With all of that in mind, I could share stock price charts for the firms I’ve invested in, but I don’t think they’re nearly as interesting as the Internal Rate of Return and Multiple On Invested Capital.
So here’s a pair of charts I put together which show the performance of my current holdings from when they were purchased to the end of Q2 2025. They show the stocks in my portfolio, my portfolio overall, and two benchmark indexes:12
VOO is Vanguard’s S&P 500 index ETF. If I wasn’t holding these stocks, I’d have likely just invested more in VOO.
VBK is Vanguard’s small-cap growth index ETF. It represents the ETF product I’d use to index this portion of the market.
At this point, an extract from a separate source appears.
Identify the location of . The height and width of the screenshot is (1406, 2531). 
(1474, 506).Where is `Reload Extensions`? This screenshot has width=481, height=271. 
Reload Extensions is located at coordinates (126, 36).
In this chart, as with the one that follows, the left portion looks at individual stocks within the portfolio, and the right portion compares my portfolio to benchmarks. The center of the circle represents the metric in the title, and the size of the circle is a function of how valuable the equity was at the end of the quarter.
If I had sold all my holdings at the closing price on Monday, I’d have outperformed both benchmark funds by more than 3x. Most of this is due to Rocket Lab’s performance over my holding period.
In terms of IRR, Rocket Lab and Planet Labs have comparable performance — though I’ve invested much more heavily in Rocket Lab. Oklo is the big winner here, by about an order of magnitude. I only bought Oklo this year, which highlights the sensitivity of IRR to the holding period.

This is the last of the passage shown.